Making your child a better writer
Everyone can write. And as a parent you can do so much to help your preschooler feel
like a writer. As soon as your child can hold a crayon, encourage drawing, scribbling, or writing. Successful and fluent
writers are confident in their abilities, and writing every day -- in whatever form -- will help your child gain that
confidence.
Give writers the tools they need. Fill your house with pens, pencils, crayons, paper, chalk, gluestick, glitter,
and any supplies you can think of to make writing fun. When kids have all the supplies they need, they’ll be more likely to experiment
and play with writing.
Elementary
Children need real reasons to write. Here’s one idea to give purpose to writing: Before you start off on your weekend errands, ask your child to help out by writing a grocery list of favorite foods, an agenda for
a perfect day, or a list of places to visit. Together, check off the items off as you go!

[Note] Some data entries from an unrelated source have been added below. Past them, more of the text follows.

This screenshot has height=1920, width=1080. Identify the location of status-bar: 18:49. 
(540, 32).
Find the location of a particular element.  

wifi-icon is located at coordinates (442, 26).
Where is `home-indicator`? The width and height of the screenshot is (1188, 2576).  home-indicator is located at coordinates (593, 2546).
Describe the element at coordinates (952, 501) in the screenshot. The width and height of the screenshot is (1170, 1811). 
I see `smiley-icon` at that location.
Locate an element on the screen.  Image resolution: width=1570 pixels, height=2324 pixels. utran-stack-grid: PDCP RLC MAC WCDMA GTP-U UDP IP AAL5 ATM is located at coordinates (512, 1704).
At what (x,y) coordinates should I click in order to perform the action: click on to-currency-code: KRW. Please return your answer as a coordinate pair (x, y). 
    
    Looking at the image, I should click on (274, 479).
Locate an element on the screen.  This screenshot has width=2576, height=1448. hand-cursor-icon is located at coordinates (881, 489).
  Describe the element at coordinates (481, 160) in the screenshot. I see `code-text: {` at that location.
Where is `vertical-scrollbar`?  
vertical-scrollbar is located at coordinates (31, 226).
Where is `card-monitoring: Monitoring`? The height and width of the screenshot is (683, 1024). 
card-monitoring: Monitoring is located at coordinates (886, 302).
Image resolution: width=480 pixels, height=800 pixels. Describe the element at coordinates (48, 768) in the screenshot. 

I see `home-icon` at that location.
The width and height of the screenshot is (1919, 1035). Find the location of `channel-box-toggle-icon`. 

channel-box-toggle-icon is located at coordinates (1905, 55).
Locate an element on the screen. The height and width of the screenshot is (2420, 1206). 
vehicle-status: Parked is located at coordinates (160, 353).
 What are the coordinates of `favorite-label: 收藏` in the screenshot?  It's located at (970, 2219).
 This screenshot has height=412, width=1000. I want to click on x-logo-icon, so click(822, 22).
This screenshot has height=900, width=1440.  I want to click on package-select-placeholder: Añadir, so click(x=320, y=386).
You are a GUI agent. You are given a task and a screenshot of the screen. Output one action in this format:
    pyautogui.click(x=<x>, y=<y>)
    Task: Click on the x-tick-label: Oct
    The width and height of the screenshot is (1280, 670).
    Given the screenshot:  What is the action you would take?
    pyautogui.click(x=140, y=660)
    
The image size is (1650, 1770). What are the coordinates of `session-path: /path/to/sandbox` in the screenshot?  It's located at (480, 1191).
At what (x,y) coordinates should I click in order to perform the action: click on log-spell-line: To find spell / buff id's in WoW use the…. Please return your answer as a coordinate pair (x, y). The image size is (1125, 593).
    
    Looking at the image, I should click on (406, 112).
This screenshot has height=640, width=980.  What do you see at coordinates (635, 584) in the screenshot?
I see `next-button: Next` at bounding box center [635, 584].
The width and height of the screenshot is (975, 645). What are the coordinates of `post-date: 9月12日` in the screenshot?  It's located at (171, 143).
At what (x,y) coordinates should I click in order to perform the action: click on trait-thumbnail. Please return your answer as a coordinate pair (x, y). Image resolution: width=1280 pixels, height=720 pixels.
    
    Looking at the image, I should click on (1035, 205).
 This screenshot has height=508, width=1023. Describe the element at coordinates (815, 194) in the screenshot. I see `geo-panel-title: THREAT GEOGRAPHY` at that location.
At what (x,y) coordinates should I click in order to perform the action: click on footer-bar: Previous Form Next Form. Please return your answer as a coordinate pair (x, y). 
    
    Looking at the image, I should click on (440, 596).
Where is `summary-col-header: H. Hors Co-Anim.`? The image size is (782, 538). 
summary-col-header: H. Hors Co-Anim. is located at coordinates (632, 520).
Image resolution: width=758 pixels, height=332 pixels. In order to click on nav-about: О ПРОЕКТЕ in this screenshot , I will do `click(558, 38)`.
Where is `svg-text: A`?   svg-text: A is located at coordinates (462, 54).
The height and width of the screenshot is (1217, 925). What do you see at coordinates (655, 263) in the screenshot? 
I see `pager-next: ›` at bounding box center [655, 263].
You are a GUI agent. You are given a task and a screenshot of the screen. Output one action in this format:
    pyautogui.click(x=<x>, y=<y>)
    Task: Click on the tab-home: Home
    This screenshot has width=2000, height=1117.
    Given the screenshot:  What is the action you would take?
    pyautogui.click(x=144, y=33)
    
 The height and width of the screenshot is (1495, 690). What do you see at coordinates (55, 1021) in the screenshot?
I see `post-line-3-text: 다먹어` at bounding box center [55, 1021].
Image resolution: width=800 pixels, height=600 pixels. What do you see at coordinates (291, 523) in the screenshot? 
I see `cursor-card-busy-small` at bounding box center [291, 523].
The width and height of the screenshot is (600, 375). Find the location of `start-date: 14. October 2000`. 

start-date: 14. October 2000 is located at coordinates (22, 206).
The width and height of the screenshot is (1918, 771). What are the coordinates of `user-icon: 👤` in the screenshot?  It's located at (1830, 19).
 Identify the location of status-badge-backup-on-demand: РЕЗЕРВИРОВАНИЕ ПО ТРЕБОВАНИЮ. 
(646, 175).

Writers need real audiences
to read and respond to their work. The next time your child writes a story or poem, make color copies and distribute to family
and friends. Celebrate the publication with a book-signing at your house!
Middle School
Real writing can happen all
the time: both inside and outside school. Help your child find real reasons to write outside school: a letter of
complaint about a broken videogame, an invitation to a get together, or a request for information about a sporting event. Make
writing real—and not just an exercise.
All writers need encouragement. Be a cheerleader for your middle school writers
by listening to or reading their writing, asking heartfelt questions, and celebrating their work. The more positive feedback
young writers get, the more likely they’ll be to keep on writing.
High School
Everyone is a writer! Most adults write
all the time: for work, for pleasure, for household management. Talk to your teen about how you use writing in your life
or even about a specific piece that you are writing. And answer your teen’s questions about your writing: what challenges
you, what you like, how it feels to be a writer.
Good writing starts with good ideas and builds from there. Issues of grammar
and punctuation only make sense when the ideas come first. Help your teen focus on ideas by asking them about what they’re thinking,
what they’re doing, and what they’re writing. Focus on ideas and content first -- before you talk about grammar and punctuation.